The Stockpile Stewardship Program (SSP) was created in 1995 with the goal of improving the science and technology for assessing the aging nuclear weapons stockpile without requiring additional nuclear testing. The competencies brought to bear on this challenge include advanced computing and predictive modeling, sophisticated experimental facilities, and a cadre of technical experts that is second to none. Livermore has consistently pioneered the use of large, high-speed computers to run the sophisticated simulation codes essential to the SSP. Such codes are incredible tools, but they can only know what we know. So, it is critically important that we test these tools against very complex experiments, such as those we conduct at the National Ignition Facility (NIF). At NIF, we explore realms of extreme temperatures and pressures where our understanding of the physics is not complete. One such realm is that of thermonuclear burn or fusion “ignition,” in which the energy output from a controlled fusion reaction is greater than the energy required to sustain the reaction. From the very beginning, the SSP’s goal has been to develop a method to study ignition, the gateway to enabling direct access to weapon conditions, in the laboratory.
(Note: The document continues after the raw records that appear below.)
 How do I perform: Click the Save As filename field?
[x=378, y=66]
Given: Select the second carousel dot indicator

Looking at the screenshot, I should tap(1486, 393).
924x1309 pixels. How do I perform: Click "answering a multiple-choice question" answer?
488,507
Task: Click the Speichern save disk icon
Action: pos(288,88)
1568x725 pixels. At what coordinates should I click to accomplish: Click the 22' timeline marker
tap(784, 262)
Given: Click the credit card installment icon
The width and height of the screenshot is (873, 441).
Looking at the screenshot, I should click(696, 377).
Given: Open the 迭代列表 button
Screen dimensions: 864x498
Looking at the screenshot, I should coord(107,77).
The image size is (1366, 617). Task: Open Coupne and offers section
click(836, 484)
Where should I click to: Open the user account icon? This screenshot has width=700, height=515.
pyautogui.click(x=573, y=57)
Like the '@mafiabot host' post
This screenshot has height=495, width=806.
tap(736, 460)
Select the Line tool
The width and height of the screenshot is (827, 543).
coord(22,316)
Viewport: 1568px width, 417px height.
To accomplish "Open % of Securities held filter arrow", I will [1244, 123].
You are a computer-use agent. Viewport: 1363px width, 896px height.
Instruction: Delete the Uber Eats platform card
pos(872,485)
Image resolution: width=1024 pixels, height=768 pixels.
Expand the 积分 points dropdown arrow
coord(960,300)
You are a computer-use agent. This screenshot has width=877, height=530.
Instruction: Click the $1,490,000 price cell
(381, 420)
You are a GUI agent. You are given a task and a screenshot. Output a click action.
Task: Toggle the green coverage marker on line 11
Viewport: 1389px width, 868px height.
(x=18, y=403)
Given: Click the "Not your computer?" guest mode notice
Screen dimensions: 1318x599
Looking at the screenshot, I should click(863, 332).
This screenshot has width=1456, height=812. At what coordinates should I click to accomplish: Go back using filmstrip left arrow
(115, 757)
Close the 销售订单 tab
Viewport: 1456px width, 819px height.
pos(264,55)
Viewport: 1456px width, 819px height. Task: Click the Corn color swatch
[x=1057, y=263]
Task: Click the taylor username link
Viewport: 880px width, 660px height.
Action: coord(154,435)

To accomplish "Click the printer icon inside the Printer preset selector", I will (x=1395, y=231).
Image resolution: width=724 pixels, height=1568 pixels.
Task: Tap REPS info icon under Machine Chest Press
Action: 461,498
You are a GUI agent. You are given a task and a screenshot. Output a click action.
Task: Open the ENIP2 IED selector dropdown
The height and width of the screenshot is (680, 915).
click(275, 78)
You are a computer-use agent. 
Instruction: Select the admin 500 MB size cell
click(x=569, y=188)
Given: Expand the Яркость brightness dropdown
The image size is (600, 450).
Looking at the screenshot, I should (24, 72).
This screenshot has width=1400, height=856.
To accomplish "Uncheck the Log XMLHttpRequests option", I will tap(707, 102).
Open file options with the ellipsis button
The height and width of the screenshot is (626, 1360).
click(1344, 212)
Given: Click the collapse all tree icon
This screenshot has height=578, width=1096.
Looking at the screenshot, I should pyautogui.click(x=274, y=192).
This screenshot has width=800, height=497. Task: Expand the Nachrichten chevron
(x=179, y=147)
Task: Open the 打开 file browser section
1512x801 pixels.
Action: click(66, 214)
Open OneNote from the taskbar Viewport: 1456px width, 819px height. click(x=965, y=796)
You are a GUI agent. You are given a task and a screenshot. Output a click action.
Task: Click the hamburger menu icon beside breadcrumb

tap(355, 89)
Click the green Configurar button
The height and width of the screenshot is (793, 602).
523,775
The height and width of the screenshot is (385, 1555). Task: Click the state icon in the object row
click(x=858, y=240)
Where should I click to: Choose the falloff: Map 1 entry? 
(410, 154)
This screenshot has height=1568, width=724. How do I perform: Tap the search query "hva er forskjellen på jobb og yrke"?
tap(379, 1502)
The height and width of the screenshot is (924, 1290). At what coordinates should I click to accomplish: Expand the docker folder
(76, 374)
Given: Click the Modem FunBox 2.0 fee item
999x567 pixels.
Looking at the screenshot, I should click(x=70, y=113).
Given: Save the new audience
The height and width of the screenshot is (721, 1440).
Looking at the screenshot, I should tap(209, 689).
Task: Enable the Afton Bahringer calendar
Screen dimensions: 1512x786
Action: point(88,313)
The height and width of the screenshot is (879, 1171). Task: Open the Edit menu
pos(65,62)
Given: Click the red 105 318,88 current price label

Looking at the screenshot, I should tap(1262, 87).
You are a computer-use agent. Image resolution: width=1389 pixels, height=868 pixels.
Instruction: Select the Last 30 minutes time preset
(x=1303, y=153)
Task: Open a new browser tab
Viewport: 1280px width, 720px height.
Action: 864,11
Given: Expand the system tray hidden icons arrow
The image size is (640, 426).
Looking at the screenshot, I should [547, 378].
The pursuit of ignition also provides an important function for the weapons design community. The Laboratory is responsible for recruiting, training, retaining, and, perhaps most importantly, challenging current and future stockpile stewards. The quest for ignition allows them to practice the “art of design” and test their technical judgment against real data on both ignition and other weapons-related experiments at NIF. Ultimately, it is the technical judgments of these stockpile experts that provides the foundation of confidence in the nation’s nuclear deterrent.

Over the time of NIF’s operation, we have made amazing progress and have learned much about ignition, about weapons modeling and simulation, and about the NIF system and its diagnostics. The journey to date has brought us unprecedented insights, and we now understand the key impediments to achieving ignition and how to approach solving them.

Still, achieving ignition is not a “sure thing.” It is truly a technical grand challenge of our era. We will need to push the laser, our precision target fabrication capabilities, and our diagnostic tools to the full extent of their capacities. As we continue this quest, we seek to either reach ignition or establish what’s needed to achieve it in the next-generation facility. We embarked on this journey without guarantees that the destination is within our grasp. But that is the nature of science, particularly science conducted at the frontier. Science is a process of trying, learning, adapting, trying again. Failure—that dreaded “f” word—is an essential and unavoidable part of the process. In failure, we learn, and from learning we move forward.

We have come a long way since the early days of stockpile stewardship. Our understanding of weapons physics, material properties under extreme conditions, and even the data collected from long-ago nuclear testing, has increased tremendously due to our more sophisticated tools and capabilities. The progress that we have made in addressing the ignition challenge has brought a new generation of extraordinary people to the Laboratory: people who will carry stewardship of the stockpile into the future.

With every step along the way—every new experiment, diagnostic, design, or code—we accumulate new knowledge and insights into the heart of the systems that form the foundation of the nation’s nuclear deterrent. The nation benefits from every new steward who is attracted to join our team, and is then retained and challenged by the world-class science and technology we seek and develop. The pursuit of ignition is perhaps our most ambitious undertaking yet. These gains, in and of themselves, are worth the journey.